# [Your task]
Every entry needs to appear again exactly as written below.

# [Materials provided]
· · · · · · ·
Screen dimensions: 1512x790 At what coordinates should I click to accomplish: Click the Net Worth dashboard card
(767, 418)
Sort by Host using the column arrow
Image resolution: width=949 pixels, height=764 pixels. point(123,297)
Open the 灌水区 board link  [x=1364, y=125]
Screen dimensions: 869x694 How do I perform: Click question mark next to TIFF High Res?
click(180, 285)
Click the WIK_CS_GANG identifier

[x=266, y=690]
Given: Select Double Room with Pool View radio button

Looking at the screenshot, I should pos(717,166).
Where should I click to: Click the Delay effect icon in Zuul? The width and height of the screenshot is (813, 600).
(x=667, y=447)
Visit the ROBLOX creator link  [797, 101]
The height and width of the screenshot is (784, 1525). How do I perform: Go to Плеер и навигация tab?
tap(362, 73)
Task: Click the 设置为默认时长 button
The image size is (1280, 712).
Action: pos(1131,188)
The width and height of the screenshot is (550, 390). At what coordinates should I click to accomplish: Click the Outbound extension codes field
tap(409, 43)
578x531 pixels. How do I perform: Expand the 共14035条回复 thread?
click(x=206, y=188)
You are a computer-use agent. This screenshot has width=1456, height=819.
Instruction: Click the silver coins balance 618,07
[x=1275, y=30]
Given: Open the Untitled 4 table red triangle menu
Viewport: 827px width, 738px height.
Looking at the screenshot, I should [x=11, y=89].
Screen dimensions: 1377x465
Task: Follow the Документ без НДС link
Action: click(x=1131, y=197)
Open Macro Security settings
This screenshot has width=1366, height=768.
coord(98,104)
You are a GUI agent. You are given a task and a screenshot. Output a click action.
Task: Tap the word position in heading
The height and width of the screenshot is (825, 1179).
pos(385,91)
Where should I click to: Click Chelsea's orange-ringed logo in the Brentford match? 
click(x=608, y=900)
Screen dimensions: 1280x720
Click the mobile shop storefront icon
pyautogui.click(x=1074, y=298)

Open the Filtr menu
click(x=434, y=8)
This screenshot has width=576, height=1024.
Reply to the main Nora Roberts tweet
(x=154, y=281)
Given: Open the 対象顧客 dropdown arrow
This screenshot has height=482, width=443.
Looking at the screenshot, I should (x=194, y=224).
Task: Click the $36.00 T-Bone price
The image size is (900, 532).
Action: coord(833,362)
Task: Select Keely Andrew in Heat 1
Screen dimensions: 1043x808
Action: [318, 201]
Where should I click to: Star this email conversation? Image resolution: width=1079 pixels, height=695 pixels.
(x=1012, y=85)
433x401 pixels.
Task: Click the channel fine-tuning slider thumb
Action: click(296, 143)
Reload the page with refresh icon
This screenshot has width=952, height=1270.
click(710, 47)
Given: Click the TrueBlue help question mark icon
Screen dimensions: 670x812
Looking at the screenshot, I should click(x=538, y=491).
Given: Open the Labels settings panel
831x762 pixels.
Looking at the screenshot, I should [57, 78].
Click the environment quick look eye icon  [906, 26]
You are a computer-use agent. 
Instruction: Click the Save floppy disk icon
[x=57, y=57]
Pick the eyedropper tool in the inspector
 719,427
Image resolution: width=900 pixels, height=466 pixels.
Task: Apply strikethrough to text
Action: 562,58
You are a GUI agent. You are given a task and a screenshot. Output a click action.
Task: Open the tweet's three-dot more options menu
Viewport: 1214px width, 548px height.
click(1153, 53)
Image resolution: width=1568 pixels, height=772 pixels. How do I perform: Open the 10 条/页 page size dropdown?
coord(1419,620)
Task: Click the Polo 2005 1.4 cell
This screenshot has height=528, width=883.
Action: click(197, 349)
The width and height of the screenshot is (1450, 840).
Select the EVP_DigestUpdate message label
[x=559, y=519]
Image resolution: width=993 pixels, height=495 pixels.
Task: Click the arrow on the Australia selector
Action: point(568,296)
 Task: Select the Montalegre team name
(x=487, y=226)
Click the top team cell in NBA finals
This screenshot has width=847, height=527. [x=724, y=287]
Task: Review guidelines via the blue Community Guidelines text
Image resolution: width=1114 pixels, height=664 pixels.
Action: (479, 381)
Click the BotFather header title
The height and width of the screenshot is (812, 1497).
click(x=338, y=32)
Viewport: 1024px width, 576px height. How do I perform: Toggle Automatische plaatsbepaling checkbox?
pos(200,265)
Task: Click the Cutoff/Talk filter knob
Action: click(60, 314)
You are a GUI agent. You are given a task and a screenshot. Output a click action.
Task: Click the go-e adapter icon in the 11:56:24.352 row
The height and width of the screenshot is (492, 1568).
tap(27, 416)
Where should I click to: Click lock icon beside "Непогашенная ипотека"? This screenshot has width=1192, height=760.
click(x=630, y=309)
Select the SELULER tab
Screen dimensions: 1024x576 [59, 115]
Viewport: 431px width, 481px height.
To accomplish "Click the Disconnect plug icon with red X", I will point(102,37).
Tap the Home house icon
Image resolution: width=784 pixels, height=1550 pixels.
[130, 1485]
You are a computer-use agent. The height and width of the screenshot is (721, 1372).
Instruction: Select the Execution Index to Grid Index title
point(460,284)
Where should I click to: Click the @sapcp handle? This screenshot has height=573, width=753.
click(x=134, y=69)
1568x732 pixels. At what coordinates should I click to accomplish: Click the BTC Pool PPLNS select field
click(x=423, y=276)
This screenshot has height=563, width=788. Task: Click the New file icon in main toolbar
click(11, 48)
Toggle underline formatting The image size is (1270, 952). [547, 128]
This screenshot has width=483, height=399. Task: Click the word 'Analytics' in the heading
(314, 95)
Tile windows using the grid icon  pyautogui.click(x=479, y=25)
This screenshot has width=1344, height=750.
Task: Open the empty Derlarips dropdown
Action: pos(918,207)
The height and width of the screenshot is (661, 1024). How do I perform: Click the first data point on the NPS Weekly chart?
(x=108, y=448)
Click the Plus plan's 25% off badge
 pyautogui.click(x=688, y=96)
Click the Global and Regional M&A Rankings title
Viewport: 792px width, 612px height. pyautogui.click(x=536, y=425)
· · · · · · ·
# [Answer box]
Screen dimensions: 1512x790 At what coordinates should I click to accomplish: Click the Net Worth dashboard card
(767, 418)
Sort by Host using the column arrow
Image resolution: width=949 pixels, height=764 pixels. point(123,297)
Open the 灌水区 board link  [x=1364, y=125]
Screen dimensions: 869x694 How do I perform: Click question mark next to TIFF High Res?
click(180, 285)
Click the WIK_CS_GANG identifier

[x=266, y=690]
Given: Select Double Room with Pool View radio button

Looking at the screenshot, I should pos(717,166).
Where should I click to: Click the Delay effect icon in Zuul? The width and height of the screenshot is (813, 600).
(x=667, y=447)
Visit the ROBLOX creator link  [797, 101]
The height and width of the screenshot is (784, 1525). How do I perform: Go to Плеер и навигация tab?
tap(362, 73)
Task: Click the 设置为默认时长 button
The image size is (1280, 712).
Action: pos(1131,188)
The width and height of the screenshot is (550, 390). At what coordinates should I click to accomplish: Click the Outbound extension codes field
tap(409, 43)
578x531 pixels. How do I perform: Expand the 共14035条回复 thread?
click(x=206, y=188)
You are a computer-use agent. This screenshot has width=1456, height=819.
Instruction: Click the silver coins balance 618,07
[x=1275, y=30]
Given: Open the Untitled 4 table red triangle menu
Viewport: 827px width, 738px height.
Looking at the screenshot, I should [x=11, y=89].
Screen dimensions: 1377x465
Task: Follow the Документ без НДС link
Action: click(x=1131, y=197)
Open Macro Security settings
This screenshot has width=1366, height=768.
coord(98,104)
You are a GUI agent. You are given a task and a screenshot. Output a click action.
Task: Tap the word position in heading
The height and width of the screenshot is (825, 1179).
pos(385,91)
Where should I click to: Click Chelsea's orange-ringed logo in the Brentford match? 
click(x=608, y=900)
Screen dimensions: 1280x720
Click the mobile shop storefront icon
pyautogui.click(x=1074, y=298)

Open the Filtr menu
click(x=434, y=8)
This screenshot has width=576, height=1024.
Reply to the main Nora Roberts tweet
(x=154, y=281)
Given: Open the 対象顧客 dropdown arrow
This screenshot has height=482, width=443.
Looking at the screenshot, I should (x=194, y=224).
Task: Click the $36.00 T-Bone price
The image size is (900, 532).
Action: coord(833,362)
Task: Select Keely Andrew in Heat 1
Screen dimensions: 1043x808
Action: [318, 201]
Where should I click to: Star this email conversation? Image resolution: width=1079 pixels, height=695 pixels.
(x=1012, y=85)
433x401 pixels.
Task: Click the channel fine-tuning slider thumb
Action: click(296, 143)
Reload the page with refresh icon
This screenshot has width=952, height=1270.
click(710, 47)
Given: Click the TrueBlue help question mark icon
Screen dimensions: 670x812
Looking at the screenshot, I should click(x=538, y=491).
Given: Open the Labels settings panel
831x762 pixels.
Looking at the screenshot, I should [57, 78].
Click the environment quick look eye icon  [906, 26]
You are a computer-use agent. 
Instruction: Click the Save floppy disk icon
[x=57, y=57]
Pick the eyedropper tool in the inspector
 719,427
Image resolution: width=900 pixels, height=466 pixels.
Task: Apply strikethrough to text
Action: 562,58
You are a GUI agent. You are given a task and a screenshot. Output a click action.
Task: Open the tweet's three-dot more options menu
Viewport: 1214px width, 548px height.
click(1153, 53)
Image resolution: width=1568 pixels, height=772 pixels. How do I perform: Open the 10 条/页 page size dropdown?
coord(1419,620)
Task: Click the Polo 2005 1.4 cell
This screenshot has height=528, width=883.
Action: click(197, 349)
The width and height of the screenshot is (1450, 840).
Select the EVP_DigestUpdate message label
[x=559, y=519]
Image resolution: width=993 pixels, height=495 pixels.
Task: Click the arrow on the Australia selector
Action: point(568,296)
 Task: Select the Montalegre team name
(x=487, y=226)
Click the top team cell in NBA finals
This screenshot has width=847, height=527. [x=724, y=287]
Task: Review guidelines via the blue Community Guidelines text
Image resolution: width=1114 pixels, height=664 pixels.
Action: (479, 381)
Click the BotFather header title
The height and width of the screenshot is (812, 1497).
click(x=338, y=32)
Viewport: 1024px width, 576px height. How do I perform: Toggle Automatische plaatsbepaling checkbox?
pos(200,265)
Task: Click the Cutoff/Talk filter knob
Action: click(60, 314)
You are a GUI agent. You are given a task and a screenshot. Output a click action.
Task: Click the go-e adapter icon in the 11:56:24.352 row
The height and width of the screenshot is (492, 1568).
tap(27, 416)
Where should I click to: Click lock icon beside "Непогашенная ипотека"? This screenshot has width=1192, height=760.
click(x=630, y=309)
Select the SELULER tab
Screen dimensions: 1024x576 [59, 115]
Viewport: 431px width, 481px height.
To accomplish "Click the Disconnect plug icon with red X", I will point(102,37).
Tap the Home house icon
Image resolution: width=784 pixels, height=1550 pixels.
[130, 1485]
You are a computer-use agent. The height and width of the screenshot is (721, 1372).
Instruction: Select the Execution Index to Grid Index title
point(460,284)
Where should I click to: Click the @sapcp handle? This screenshot has height=573, width=753.
click(x=134, y=69)
1568x732 pixels. At what coordinates should I click to accomplish: Click the BTC Pool PPLNS select field
click(x=423, y=276)
This screenshot has height=563, width=788. Task: Click the New file icon in main toolbar
click(11, 48)
Toggle underline formatting The image size is (1270, 952). [547, 128]
This screenshot has width=483, height=399. Task: Click the word 'Analytics' in the heading
(314, 95)
Tile windows using the grid icon  pyautogui.click(x=479, y=25)
This screenshot has width=1344, height=750.
Task: Open the empty Derlarips dropdown
Action: pos(918,207)
The height and width of the screenshot is (661, 1024). How do I perform: Click the first data point on the NPS Weekly chart?
(x=108, y=448)
Click the Plus plan's 25% off badge
 pyautogui.click(x=688, y=96)
Click the Global and Regional M&A Rankings title
Viewport: 792px width, 612px height. pyautogui.click(x=536, y=425)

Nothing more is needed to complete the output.